### INPUT
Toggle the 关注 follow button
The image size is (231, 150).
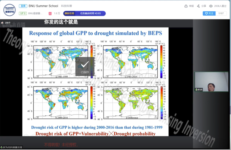[209, 13]
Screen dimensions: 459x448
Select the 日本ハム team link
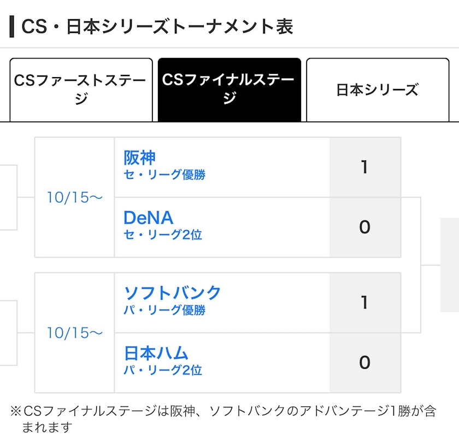coord(156,353)
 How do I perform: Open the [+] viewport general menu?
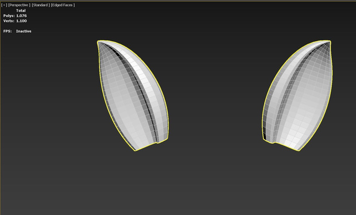point(4,5)
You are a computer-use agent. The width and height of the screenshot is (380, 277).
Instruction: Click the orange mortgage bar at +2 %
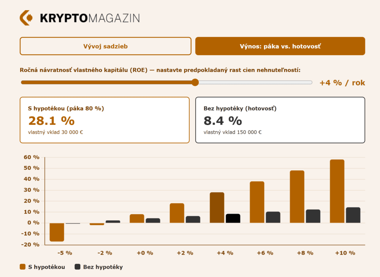[177, 213]
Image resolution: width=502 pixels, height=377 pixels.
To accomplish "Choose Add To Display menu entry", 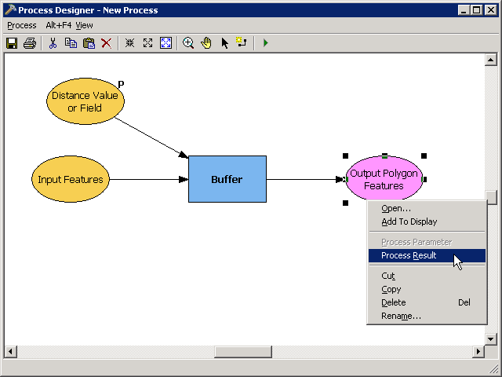I will (x=409, y=221).
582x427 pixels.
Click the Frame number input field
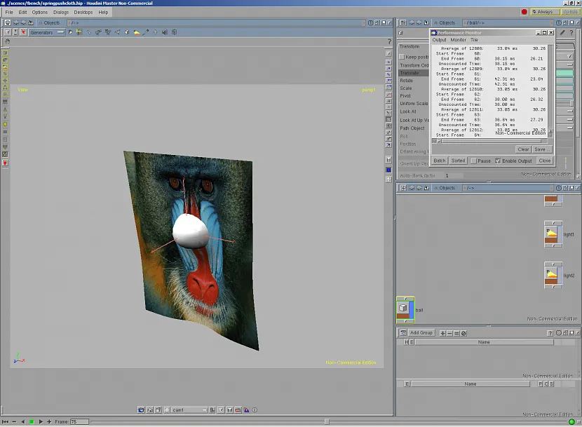click(79, 421)
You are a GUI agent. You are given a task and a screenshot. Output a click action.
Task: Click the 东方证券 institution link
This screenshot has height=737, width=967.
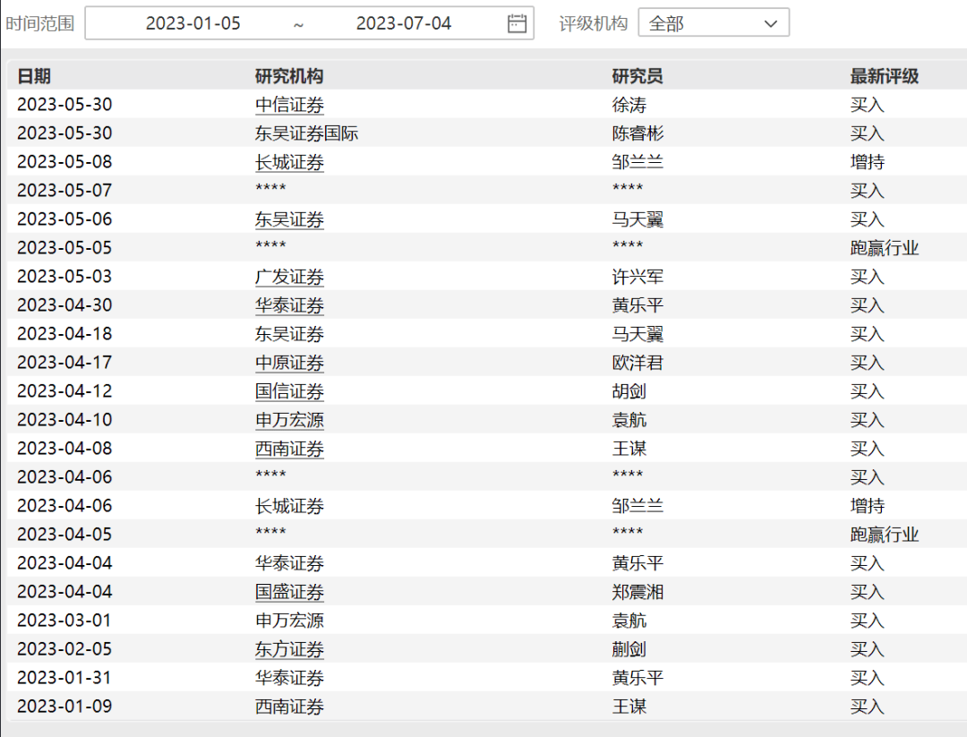(x=289, y=649)
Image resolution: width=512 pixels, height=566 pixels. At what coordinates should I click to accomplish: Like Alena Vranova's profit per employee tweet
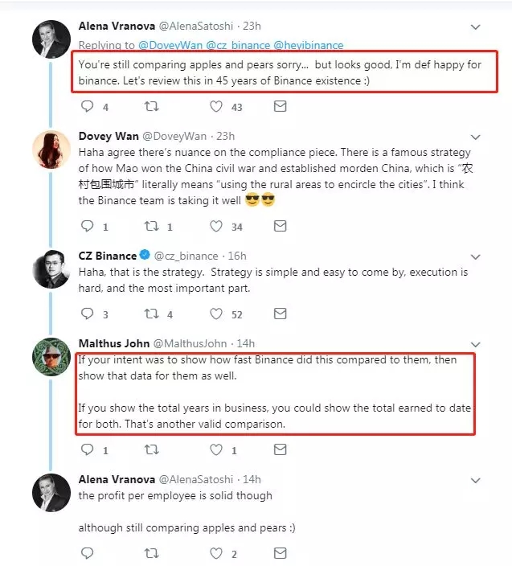click(x=215, y=553)
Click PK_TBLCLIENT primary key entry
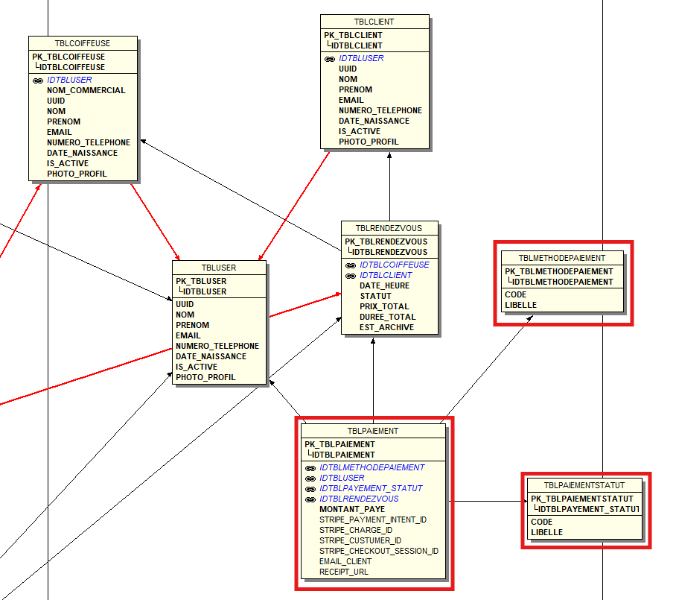The width and height of the screenshot is (676, 600). tap(353, 36)
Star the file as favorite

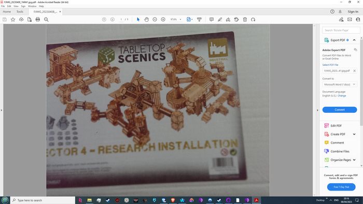(13, 20)
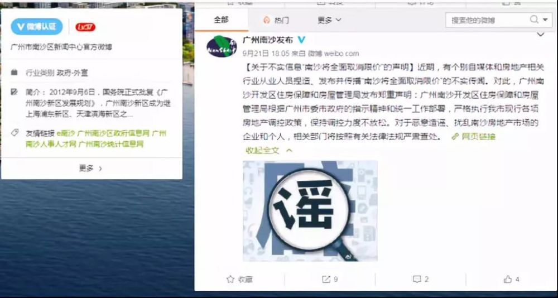This screenshot has width=558, height=298.
Task: Click the Lv37 level badge
Action: pyautogui.click(x=85, y=27)
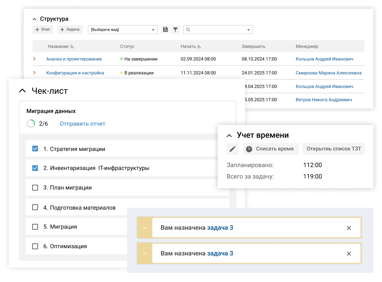Click the clock icon on Списать время button

point(249,149)
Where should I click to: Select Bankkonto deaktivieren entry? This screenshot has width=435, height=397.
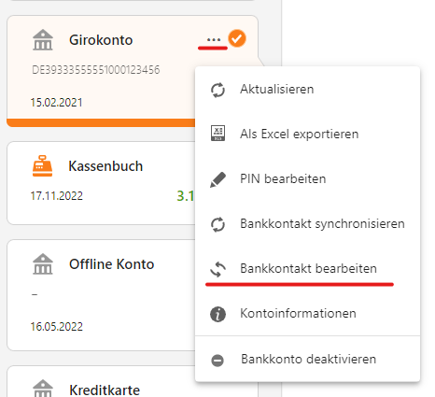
######
=== PROMPT ===
Can the lines from the one with "You are a GUI" to the end of the records above be quoted exactly, both ends included, with every picture omitted?

=== EXERCISE RESPONSE ===
You are a GUI agent. You are given a task and a screenshot. Output a click action.
Task: Click the 东方证券 institution link
This screenshot has height=737, width=967.
(x=289, y=649)
Image resolution: width=512 pixels, height=566 pixels. At what coordinates should I click to accomplish: Like Alena Vranova's profit per employee tweet
click(x=215, y=553)
Click PK_TBLCLIENT primary key entry
The width and height of the screenshot is (676, 600). tap(353, 36)
Star the file as favorite

(13, 20)
This screenshot has width=558, height=298.
Task: Click the Lv37 level badge
Action: pyautogui.click(x=85, y=27)
Click the clock icon on Списать время button

point(249,149)
Where should I click to: Select Bankkonto deaktivieren entry? This screenshot has width=435, height=397.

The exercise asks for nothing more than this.